Predicted risk vs. observed risk for each predictive method with and without genetic information. These are calculated within deciles of predicted risk. Models were fitted and assessed under 10-fold cross-validation. Average 95% confidence intervals in the observed cross-validated risk are displayed. Clinical factors, included in every model, were family history, baseline age, PSA ratio, prostate volume and number of biopsy cores.
ROC ANALYSIS
Cross-validated ROC curves for each method, with and without the genetic information, are shown in Figure 2, and corresponding AUC estimates are given in Table II. As explained in the methods, 10-fold cross-validation was used to generate more informative ROC plots for method 3, and to enable comparison with methods 1 and 2. By also cross-validating method 3, we were able to investigate whether the assumptions underlying the posterior predictive validation simulations were leading to over-estimates of ROC AUCs, by comparing against the AUC estimates obtained from the cross-validation. Encouragingly, point estimates were identical to two decimal places.
Fig. 2.
ROC analysis of each predictive method with and without genetic information. Models were fitted and assessed under 10-fold cross-validation. Clinical factors, included in every model, were family history, baseline age, PSA ratio, prostate volume and number of biopsy cores.
TABLE II.
ROC area under the curve estimates
Frequentist models | Ten-fold cross-validated AUC ± standard error |
---|---|
Age, family history, PSA ratio, prostate volume, no. cores | 0.61 ± 0.05 |
Age, family history, PSA ratio, prostate volume, no. cores, 33 SNPs | 0.62 ± 0.06 |
Age, family history, PSA ratio, prostate volume, no. cores, weighted score | 0.64 ± 0.05 |
Bayesian models | Posterior predictive validated AUC (95% credible interval) |
Age, family history, PSA ratio, prostate volume, no. cores (A) | 0.61 (0.56, 0.65) |
Age, family history, PSA ratio, prostate volume, no. cores, 33 SNPs (B) | 0.64 (0.60, 0.68) |
AUC improvement upon inclusion of genetic information (B vs. A) | 5.6% (0.7%, 10.6%)a |
AUC standard errors for the frequentist models were estimated as the standard deviation in the AUC across the cross-validation folds.

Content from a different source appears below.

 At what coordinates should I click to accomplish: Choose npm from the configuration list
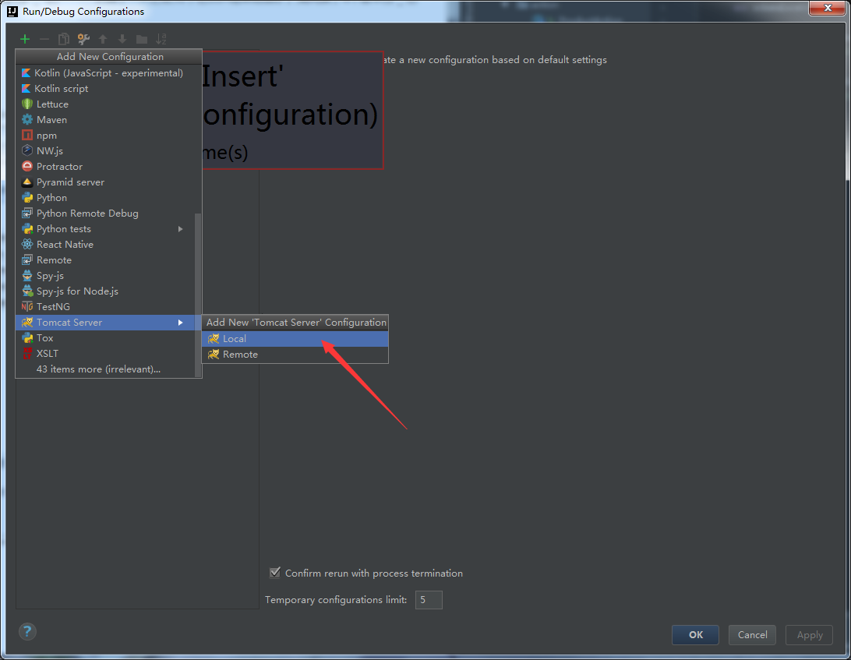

Percentage of AUC increase – exclusion of 0% from the interval indicates statistical significance
All methods produced identical AUCs to two decimal places of 0.61 (method 3: 95% CrI: [0.56, 0.65]) when the genetic variables were not included. The addition of the genetic variables resulted in a modest improvement in AUC for all three methods. This improvement was largest, and notably equivalent, for the two methods that utilise the external meta-analysis estimates (methods 2 and 3), with the AUC increasing from 0.61 to 0.64 (method 3: 95% CrI: [0.60, 0.68]).
As explained in the methods, using posterior predictive validation for method 3 allowed inference of a 95% credible interval for the genetic AUC improvement. A median improvement of 5.6% was estimated with a 95% credible interval of (0.7%, 10.6%). Note that this interval excludes 0%.

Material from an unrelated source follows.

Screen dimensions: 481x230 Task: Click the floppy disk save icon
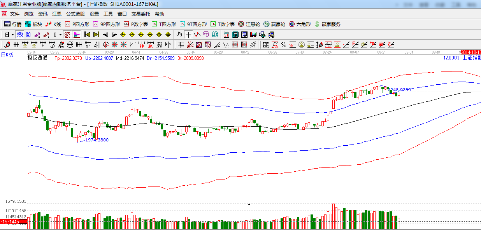pyautogui.click(x=253, y=35)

While inclusion of genetics led to an overall improvement in AUC, it did not provide superior predictive performance across the entire range of possible predicted risk cut-offs. In particular, for low false-positive rates, i.e. for high predicted risk cut-offs, inclusion of genetic information led to worse performance. Note however, that such high cut-offs result in very low sensitivity for all methods.
POSITIVE PREDICTIVE VALUE (PPV)
Plots of the cross-validated PPV vs. sensitivity, with and without genetic information, for all three methods are provided in Figure 3. These plots suggest inclusion of genetic information only results in small increases in PPV. As found with the ROC curves, predictive improvement upon inclusion of genetic information was best for methods 2 and 3, which incorporate the external meta-analysis data. Arguably, method 3 performed slightly better than method 2, resulting in marginally higher PPV for sensitivity estimates above 0.40. The range of cut-offs for which method 2 performed better corresponded to low-sensitivity estimates below 0.40. Consistent with the ROC curves, for the highest cut-offs (far left of these plots), the scores were superior without genetic information. However it is reminded that the range of cut-offs for which this occurs results in very low sensitivity.
Fig. 3.
PPV vs. sensitivity for each predictive method with and without genetic information. Models were fitted and assessed under 10-fold cross-validation. Clinical factors, included in every model, were family history, baseline age, PSA ratio, prostate volume and number of biopsy cores.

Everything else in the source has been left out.